Voilà la bonne règle.
Cliton
Ô la haute science !
Vous savez de l'amour tirer la quintessence.
N'importe, pour Lisette avisez, tout ou rien,
Songez pour elle-même à lui vouloir du bien,
Autrement…
Oronte
Sans colère ; un jour ou deux peut-être
Me feront consentir à t'en laisser le Maître,
Je ne suis pas encor dépourvu tout à fait,
Dorotée est fidèle, et j'en suis satisfait.
Cliton
Mais Éraste caché fait assez voir qu'on l'aime ?
Oronte
J'ai su toute l'intrigue.
Cliton
Et de qui ?
Oronte
De lui-même,
Que retournant chez lui hier soir assez tard,
Il s'étoit à sa porte arrêté par hasard,
Que la trouvant ouverte, et la croyant entendre,
Seule avec sa Suivante il l'avoit pu surprendre,
Et qu'à peine il goûtoit un entretien si cher,
Que son Père frappant on l'avoit fait cacher.

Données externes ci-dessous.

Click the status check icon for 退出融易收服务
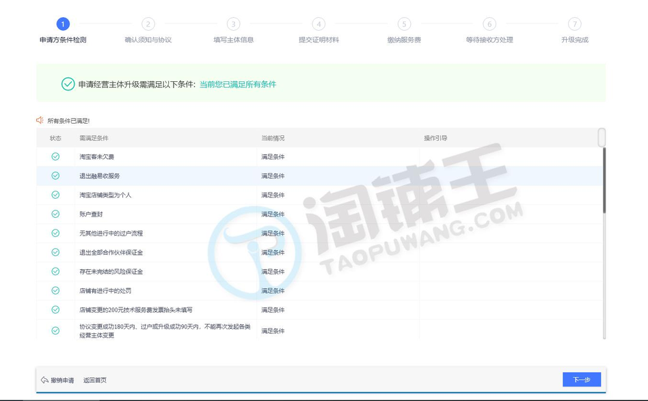The height and width of the screenshot is (401, 648). click(x=55, y=176)
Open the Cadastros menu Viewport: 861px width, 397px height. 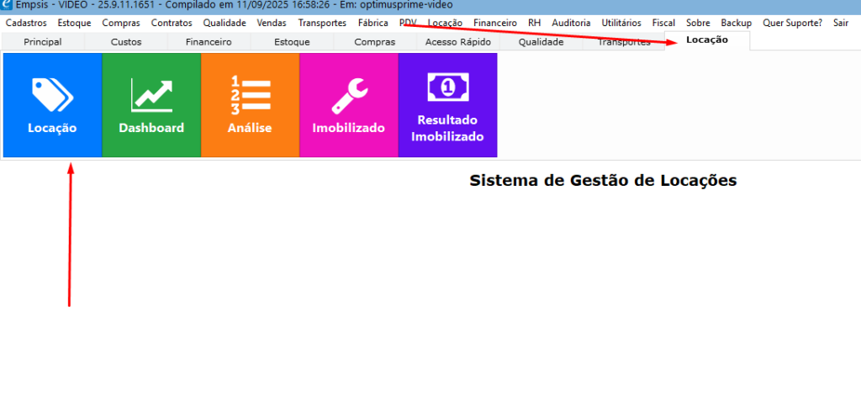point(26,23)
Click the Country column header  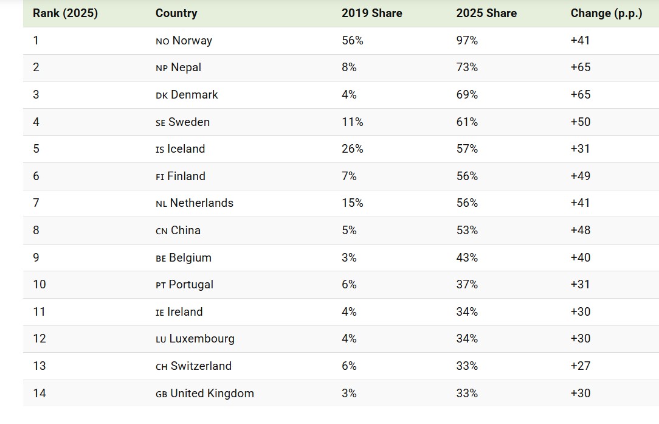pos(176,13)
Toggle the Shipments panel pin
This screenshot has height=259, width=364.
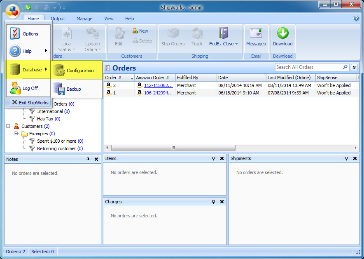coord(347,158)
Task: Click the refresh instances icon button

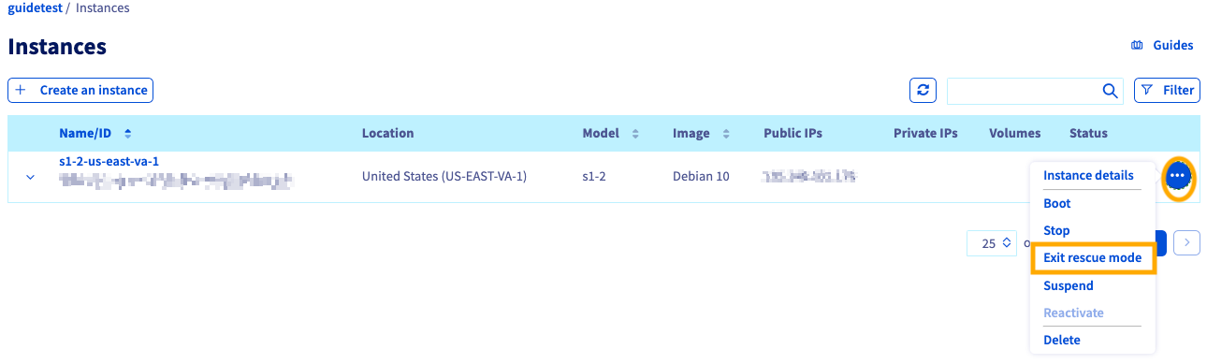Action: click(x=923, y=91)
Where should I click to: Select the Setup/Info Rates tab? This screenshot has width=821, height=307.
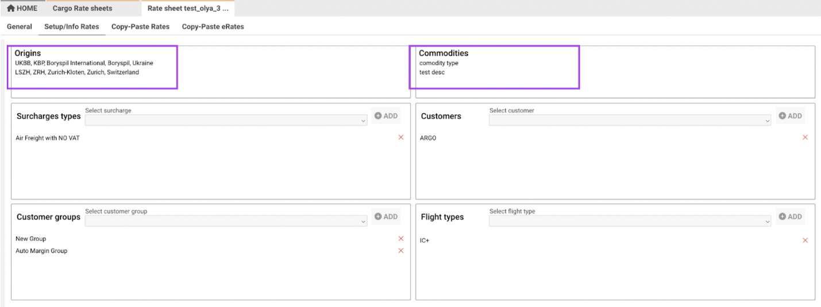(72, 26)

Vois s'il m'en doit rester quelque scrupule en l'âme.
Cliton
Vous êtes né coiffé.
Oronte
Le bon est pour Florame.
S'il brûloit de savoir qui possède son cœur,
C'étoit pour Dorotée, et non pas pour sa Sœur,
Si bien que lui contant par quelle tyrannie
Lui donnant Dorotée on l'arrache à Lucie,
Je l'ai vu prêt soudain de répondre à ses vœux,
S'il rompoit un Hymen si contraire à ses feux.
Là Florame passant, bons Amis, et sans peine,
À l'amour qui les pique ils ont donné leur haine,
Et par ce doux accord leurs différents cessés,
Devant moi sans contrainte ils se sont embrassés.
Cliton
De sorte que Lucie à Florame est acquise ?
Oronte
Oui, son Frère y consent, et par mon entremise.
Cliton
Vous ne la verrez plus ?
Oronte
Moi ? Comme auparavant.
Cliton
Mais elle vous endort d'un espoir décevant,
Et tandis qu'autre part sa franchise arrêtée
Fait voir…
Oronte
J'en crus bien hier autant de Dorotée,
Et cependant, Cliton, je le crus faussement.
Cliton
Mais celle-ci, Monsieur, vous fourbe apparemment.
Oronte
Peut-être suis-je encor trompé par l'apparence.
Cliton
Quoi, vous croyez Florame assez…
Oronte
Vois qu'il s'avance ;
J'en puis fort aisément sur l'heure être éclairci.